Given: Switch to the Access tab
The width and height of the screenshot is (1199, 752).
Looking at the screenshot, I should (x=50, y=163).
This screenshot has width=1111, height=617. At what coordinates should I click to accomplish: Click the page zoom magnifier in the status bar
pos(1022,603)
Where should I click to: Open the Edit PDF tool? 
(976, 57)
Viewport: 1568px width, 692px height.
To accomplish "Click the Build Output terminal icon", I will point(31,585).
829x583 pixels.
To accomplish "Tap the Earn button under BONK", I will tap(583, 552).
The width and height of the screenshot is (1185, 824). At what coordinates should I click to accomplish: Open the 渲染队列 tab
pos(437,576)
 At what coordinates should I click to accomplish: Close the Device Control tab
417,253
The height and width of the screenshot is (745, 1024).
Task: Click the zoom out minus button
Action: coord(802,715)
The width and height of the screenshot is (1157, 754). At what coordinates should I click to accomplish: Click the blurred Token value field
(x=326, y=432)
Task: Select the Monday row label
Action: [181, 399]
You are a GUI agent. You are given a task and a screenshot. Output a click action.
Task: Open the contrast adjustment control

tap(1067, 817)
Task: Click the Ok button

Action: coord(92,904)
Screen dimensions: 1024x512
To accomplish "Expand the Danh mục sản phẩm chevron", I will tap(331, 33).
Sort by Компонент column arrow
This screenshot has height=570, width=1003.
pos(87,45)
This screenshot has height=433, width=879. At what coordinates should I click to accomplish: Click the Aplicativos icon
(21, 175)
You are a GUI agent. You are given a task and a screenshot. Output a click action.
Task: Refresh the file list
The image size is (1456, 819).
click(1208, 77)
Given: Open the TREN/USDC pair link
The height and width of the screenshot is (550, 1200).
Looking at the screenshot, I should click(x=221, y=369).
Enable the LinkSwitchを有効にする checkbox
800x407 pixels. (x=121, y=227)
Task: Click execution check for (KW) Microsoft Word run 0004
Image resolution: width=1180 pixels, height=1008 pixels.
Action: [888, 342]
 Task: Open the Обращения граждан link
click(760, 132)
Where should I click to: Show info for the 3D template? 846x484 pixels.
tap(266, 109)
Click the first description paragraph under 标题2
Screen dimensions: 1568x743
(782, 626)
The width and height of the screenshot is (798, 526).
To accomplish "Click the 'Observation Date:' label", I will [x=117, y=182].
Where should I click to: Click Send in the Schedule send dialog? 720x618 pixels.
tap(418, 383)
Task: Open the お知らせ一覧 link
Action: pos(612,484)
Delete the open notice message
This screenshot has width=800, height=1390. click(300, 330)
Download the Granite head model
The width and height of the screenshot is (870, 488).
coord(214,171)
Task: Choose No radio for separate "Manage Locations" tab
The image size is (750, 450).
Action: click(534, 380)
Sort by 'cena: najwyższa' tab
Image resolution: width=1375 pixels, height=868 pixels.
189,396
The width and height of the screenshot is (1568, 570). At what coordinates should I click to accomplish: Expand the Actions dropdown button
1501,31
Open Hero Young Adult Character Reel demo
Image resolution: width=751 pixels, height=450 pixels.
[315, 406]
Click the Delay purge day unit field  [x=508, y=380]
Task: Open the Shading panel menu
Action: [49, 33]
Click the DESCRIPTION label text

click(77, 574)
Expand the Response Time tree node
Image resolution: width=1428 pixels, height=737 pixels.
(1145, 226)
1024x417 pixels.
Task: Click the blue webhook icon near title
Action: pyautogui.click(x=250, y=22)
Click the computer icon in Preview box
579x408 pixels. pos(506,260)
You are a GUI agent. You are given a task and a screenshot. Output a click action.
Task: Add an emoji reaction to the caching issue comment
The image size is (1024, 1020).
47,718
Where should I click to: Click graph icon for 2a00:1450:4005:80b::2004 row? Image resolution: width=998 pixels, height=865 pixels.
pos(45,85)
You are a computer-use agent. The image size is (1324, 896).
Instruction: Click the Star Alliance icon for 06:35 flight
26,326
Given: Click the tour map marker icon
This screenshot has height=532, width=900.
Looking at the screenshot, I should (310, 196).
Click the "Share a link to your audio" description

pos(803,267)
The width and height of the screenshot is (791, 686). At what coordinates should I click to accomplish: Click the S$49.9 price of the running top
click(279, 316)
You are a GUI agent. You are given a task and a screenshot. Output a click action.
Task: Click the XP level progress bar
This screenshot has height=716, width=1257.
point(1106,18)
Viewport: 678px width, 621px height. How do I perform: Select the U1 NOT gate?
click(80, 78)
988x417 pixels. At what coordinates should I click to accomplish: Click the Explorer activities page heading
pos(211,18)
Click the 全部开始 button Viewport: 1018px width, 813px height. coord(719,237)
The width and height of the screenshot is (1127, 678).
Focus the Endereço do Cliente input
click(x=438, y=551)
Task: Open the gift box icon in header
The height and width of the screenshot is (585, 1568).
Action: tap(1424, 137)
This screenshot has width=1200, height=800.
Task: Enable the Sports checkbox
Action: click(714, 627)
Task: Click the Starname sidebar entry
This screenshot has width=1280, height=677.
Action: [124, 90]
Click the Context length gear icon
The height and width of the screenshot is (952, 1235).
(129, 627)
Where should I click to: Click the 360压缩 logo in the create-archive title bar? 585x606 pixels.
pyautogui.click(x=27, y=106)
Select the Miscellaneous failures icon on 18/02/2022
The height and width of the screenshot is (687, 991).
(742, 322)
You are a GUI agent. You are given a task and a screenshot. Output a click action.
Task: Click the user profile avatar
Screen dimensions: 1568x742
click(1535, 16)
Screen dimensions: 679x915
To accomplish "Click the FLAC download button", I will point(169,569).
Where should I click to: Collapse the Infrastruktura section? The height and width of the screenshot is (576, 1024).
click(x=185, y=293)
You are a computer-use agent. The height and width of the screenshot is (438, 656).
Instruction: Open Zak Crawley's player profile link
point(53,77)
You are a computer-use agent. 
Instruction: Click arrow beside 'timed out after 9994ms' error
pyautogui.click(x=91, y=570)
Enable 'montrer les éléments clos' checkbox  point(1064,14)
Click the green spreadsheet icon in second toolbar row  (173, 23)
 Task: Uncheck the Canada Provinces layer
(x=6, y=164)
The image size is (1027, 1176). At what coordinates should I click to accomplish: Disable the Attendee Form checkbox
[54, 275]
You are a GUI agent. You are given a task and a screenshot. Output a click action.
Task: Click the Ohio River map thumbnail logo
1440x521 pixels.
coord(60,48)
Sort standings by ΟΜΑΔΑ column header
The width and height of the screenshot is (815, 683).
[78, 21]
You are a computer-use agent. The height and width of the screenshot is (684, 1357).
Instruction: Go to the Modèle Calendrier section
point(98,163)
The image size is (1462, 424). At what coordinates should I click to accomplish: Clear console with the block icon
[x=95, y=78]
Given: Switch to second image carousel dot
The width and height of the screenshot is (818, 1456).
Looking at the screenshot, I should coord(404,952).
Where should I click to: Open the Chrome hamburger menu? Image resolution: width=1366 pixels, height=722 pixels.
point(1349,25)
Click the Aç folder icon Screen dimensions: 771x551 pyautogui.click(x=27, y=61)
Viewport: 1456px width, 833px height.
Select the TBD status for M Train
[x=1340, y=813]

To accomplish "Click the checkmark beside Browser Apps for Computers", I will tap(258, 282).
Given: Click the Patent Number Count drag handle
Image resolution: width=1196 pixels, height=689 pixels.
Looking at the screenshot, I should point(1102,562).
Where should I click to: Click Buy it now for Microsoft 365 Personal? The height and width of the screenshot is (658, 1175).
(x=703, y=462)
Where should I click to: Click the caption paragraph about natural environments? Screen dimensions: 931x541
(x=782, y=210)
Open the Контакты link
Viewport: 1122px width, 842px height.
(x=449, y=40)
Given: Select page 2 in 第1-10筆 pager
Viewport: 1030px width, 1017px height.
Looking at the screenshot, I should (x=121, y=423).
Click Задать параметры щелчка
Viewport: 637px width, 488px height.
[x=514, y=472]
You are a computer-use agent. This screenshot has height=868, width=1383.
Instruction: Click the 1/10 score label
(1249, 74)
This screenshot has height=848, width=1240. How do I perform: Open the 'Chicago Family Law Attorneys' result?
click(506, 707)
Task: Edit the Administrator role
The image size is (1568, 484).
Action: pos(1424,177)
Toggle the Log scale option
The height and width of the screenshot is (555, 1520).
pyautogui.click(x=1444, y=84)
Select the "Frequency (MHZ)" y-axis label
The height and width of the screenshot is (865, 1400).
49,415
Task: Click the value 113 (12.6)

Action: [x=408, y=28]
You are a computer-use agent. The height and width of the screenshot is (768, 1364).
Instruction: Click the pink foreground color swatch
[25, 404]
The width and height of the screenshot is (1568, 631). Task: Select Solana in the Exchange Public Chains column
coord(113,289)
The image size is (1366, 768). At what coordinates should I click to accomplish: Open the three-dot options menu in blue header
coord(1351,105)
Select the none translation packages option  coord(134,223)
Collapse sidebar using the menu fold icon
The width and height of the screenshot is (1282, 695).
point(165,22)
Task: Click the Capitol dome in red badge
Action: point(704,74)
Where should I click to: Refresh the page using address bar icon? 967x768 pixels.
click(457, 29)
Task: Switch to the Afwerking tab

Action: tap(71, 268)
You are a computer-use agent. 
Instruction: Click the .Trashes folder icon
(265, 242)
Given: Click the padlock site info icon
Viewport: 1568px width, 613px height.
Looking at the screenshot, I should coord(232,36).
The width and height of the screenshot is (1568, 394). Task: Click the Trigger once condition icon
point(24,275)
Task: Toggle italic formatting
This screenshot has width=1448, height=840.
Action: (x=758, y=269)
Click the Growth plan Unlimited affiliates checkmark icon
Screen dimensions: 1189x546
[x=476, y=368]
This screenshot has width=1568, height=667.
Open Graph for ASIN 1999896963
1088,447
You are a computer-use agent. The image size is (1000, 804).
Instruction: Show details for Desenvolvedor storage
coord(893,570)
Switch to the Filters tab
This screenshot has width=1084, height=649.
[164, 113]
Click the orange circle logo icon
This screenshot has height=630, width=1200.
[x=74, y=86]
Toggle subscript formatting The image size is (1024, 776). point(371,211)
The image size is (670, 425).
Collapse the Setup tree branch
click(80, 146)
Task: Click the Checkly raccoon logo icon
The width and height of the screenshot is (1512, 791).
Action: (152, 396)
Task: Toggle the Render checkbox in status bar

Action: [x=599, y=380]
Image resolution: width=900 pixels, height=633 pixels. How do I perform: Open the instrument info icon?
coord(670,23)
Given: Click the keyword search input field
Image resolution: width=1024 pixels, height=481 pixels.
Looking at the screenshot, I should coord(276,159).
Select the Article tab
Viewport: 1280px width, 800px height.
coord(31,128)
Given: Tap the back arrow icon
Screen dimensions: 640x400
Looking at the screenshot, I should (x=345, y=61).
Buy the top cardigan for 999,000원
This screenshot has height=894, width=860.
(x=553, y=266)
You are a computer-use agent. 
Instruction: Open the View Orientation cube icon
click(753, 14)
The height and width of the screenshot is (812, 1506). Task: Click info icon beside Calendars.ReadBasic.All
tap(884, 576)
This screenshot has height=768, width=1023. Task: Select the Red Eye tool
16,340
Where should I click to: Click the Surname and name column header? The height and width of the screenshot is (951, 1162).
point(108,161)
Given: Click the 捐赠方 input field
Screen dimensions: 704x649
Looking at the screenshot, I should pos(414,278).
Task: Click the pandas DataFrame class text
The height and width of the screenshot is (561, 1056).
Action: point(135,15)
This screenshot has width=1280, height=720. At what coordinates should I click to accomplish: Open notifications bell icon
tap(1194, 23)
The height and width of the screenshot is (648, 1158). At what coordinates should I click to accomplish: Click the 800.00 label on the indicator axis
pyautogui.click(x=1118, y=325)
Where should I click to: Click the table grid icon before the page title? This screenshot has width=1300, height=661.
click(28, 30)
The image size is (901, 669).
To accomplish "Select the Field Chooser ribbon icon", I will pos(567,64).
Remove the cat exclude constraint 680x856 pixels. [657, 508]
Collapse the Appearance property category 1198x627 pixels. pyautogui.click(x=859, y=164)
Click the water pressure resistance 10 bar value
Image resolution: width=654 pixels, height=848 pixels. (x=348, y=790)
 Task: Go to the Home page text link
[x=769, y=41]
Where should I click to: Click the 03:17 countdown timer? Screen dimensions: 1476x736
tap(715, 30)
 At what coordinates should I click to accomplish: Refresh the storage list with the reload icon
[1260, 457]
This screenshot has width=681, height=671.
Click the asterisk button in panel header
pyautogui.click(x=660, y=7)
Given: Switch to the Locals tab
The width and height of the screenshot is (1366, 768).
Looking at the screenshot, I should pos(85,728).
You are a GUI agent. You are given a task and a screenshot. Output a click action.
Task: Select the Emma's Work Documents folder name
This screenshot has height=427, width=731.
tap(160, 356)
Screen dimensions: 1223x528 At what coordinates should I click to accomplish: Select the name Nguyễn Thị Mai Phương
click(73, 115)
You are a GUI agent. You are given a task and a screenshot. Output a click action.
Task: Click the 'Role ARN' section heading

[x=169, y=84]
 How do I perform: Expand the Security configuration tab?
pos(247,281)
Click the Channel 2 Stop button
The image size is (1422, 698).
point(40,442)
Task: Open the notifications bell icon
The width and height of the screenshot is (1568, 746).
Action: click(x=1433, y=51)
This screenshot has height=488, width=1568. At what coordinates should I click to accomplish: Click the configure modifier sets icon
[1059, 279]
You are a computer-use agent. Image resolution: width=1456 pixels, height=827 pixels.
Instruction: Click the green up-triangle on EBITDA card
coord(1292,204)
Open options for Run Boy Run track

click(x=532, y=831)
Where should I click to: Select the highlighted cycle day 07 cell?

#### What needs to be done:
Starting with the line that contains "You are a computer-use agent. Image", restate every line up to and including the last one above, exactly.

#### Expected answer:
You are a computer-use agent. Image resolution: width=1456 pixels, height=827 pixels.
Instruction: Click the green up-triangle on EBITDA card
coord(1292,204)
Open options for Run Boy Run track

click(x=532, y=831)
Where should I click to: Select the highlighted cycle day 07 cell?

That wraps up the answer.